Soccorsoclown

Ho fotografato attori di teatro prima dello spettacolo, ne ho respirato la tensione, ho ascoltato il mormorio di battute ripetute sottovoce mentre sistemavano il trucco. Ho assistito alla loro trasformazione sotto gli applausi della folla, appena varcato il sipario.

Ho conosciuto poi attori che non hanno palcoscenico né applausi, sistemano il trucco in un bagno d’ospedale e si muovono in corsia senza un copione da ricordare…

“Non chiedere perché abbiamo scelto di diventare clown dottori, la domanda esatta sarebbe: perché continuiamo ancora a farlo dopo tanti anni…” risponde Paolo, attore di Soccorso Clown.

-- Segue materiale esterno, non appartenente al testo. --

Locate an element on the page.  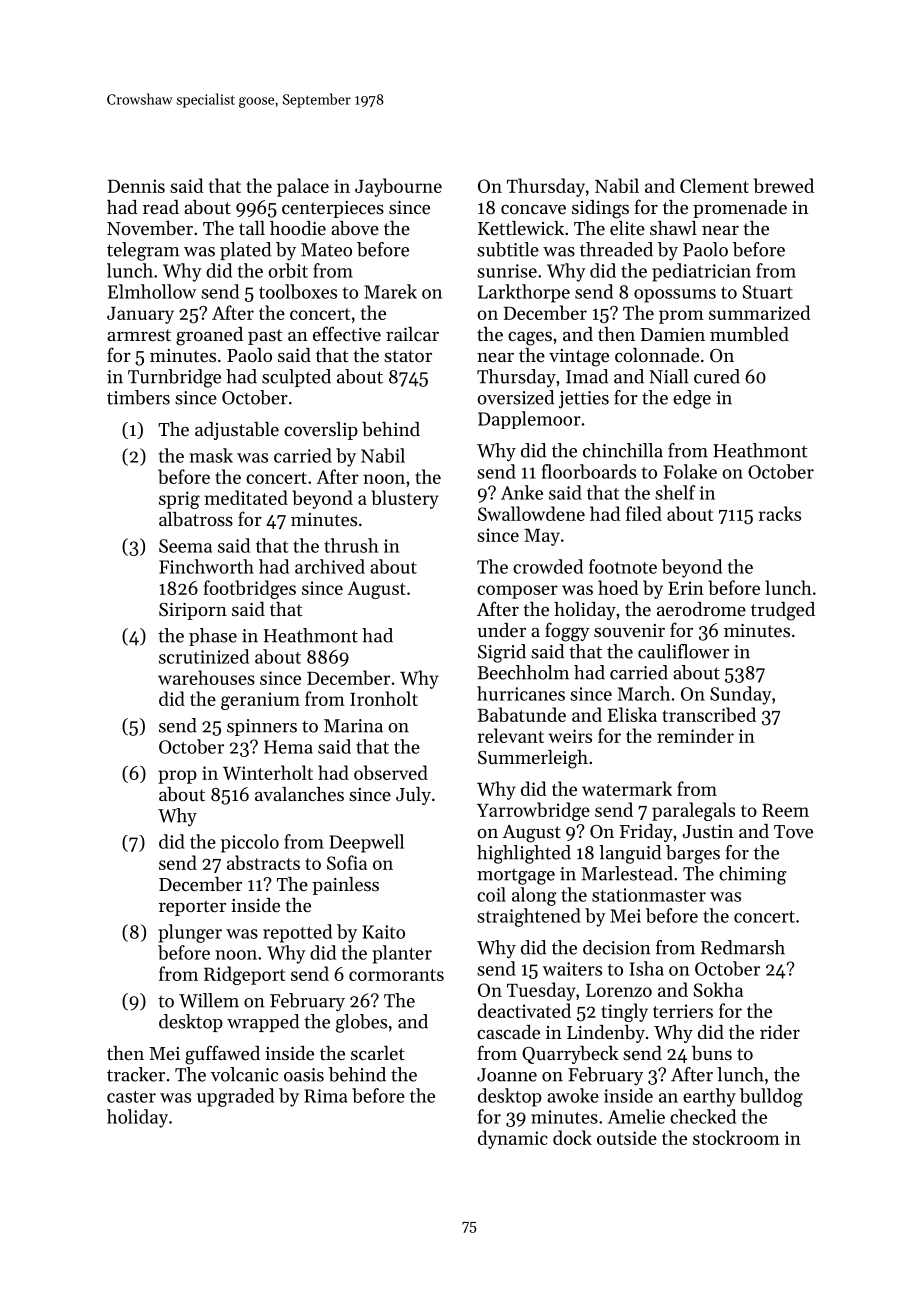
Redmarsh is located at coordinates (743, 947).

“Quando abbiamo deciso di provare, questo mestiere non era ancora conosciuto in Italia… si può dire quindi che la nostra scelta sia stata fatta per passione ma senza una reale consapevolezza di come sarebbe andata. Dopo un serio percorso di formazione abbiamo iniziato a lavorare in corsia, ed ancora siamo qui… ma è uno di quei lavori che non sai mai se domani sarai in grado di continuare…”

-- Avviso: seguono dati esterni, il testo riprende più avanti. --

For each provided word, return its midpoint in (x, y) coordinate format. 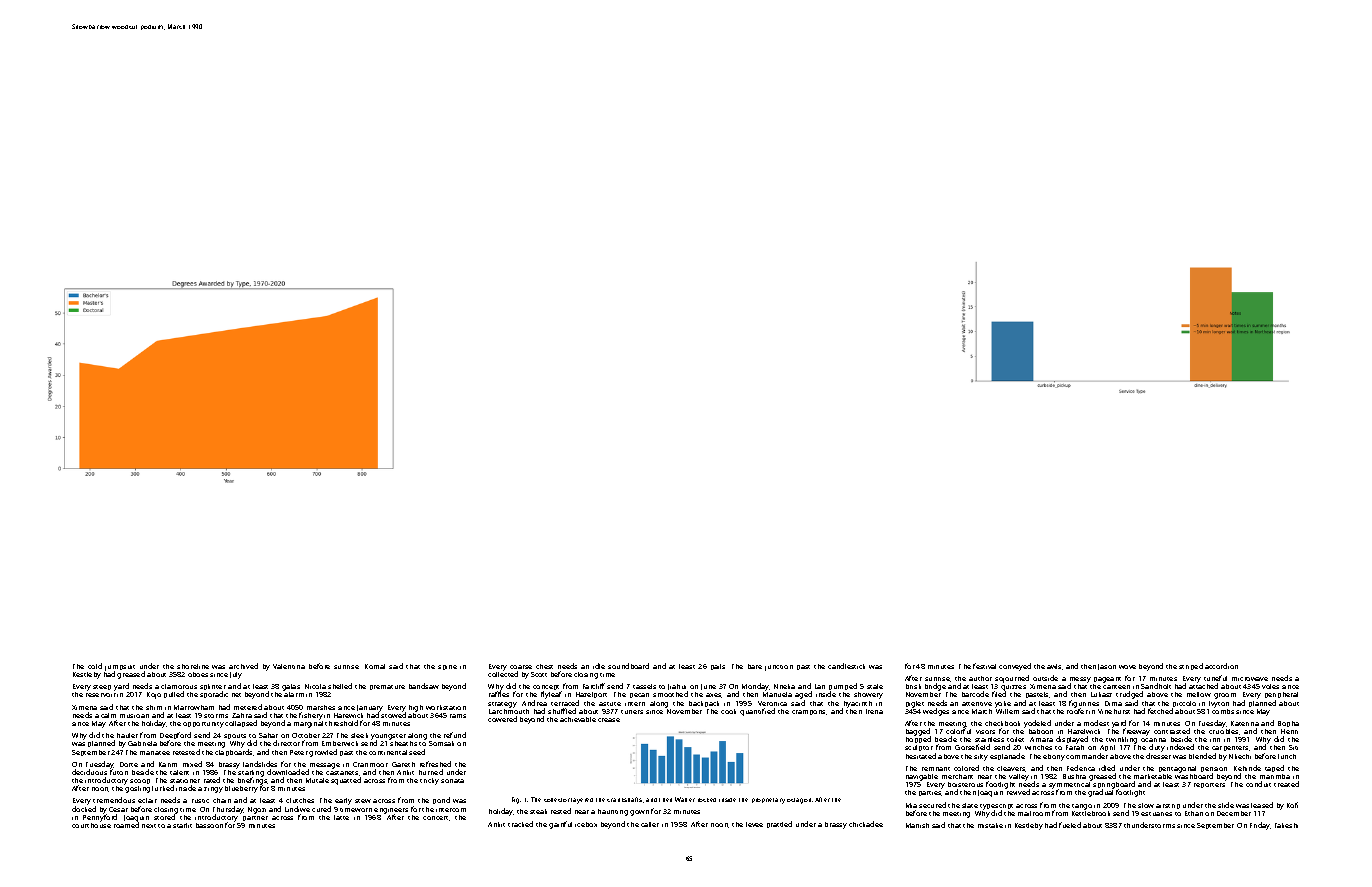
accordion (1221, 666)
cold (95, 666)
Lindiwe (297, 809)
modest (1096, 723)
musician (134, 716)
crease (609, 720)
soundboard (628, 666)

Li seguo mentre si vestono, li osservo. Parlano tra loro, cercano di capire l’umore dell’altro e con quale bagaglio di emozioni private oggi entreranno in corsia. Lavorano in coppia, devono sapere fin dove spingersi e quanto chiedere all’altro, perché non c’è copione, non c’è pubblico che aspetta il tuo arrivo dopo aver pagato un biglietto. Qui si entra in punta di piedi, si usa la persuasione, si guadagna fiducia, si modula “l’intervento” in base alla situazione. Ci si trattiene dieci secondi, tempo di un sorriso ed un discreto saluto, o qualche minuto, coinvolgendo pazienti e familiari in giochi divertenti, gag, battute e fraintendimenti.

“Si resta fino al raggiungimento del climax, alziamo il livello di umore nella stanza e andiamo via sul culmine, per lasciare dietro di noi l’energia raggiunta prima di farla calare trattenendoci troppo…”

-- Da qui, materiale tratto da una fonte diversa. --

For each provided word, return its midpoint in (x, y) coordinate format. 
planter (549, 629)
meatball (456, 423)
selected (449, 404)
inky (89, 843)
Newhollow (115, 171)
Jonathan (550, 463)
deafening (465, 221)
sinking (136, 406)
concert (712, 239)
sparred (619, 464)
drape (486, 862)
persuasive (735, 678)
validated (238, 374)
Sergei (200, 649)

Entro con loro dalla caposala, le chiedono se ci sono stanze in cui è meglio non entrare, e mi spiegano che per regola non debbono sapere altro riguardo ai pazienti: debbono lavorare sulla parte sana del malato, e se davanti a loro vedessero non un paziente in difficoltà ma un essere umano, un bambino con un nome ed una storia, non riuscirebbero più a recitare.

Entro nelle stanze. Mi metto in un angolo, siedo a terra, mi pongo da spettatore di un evento straordinario. Assisto alle resistenze iniziali dei familiari, respiro l’aria sofferta di quei reparti e vedo come l’umore man mano viene trascinato verso l’alto, mentre gli attori coinvolgono sempre più ogni spettatore portandolo per mano al sorriso.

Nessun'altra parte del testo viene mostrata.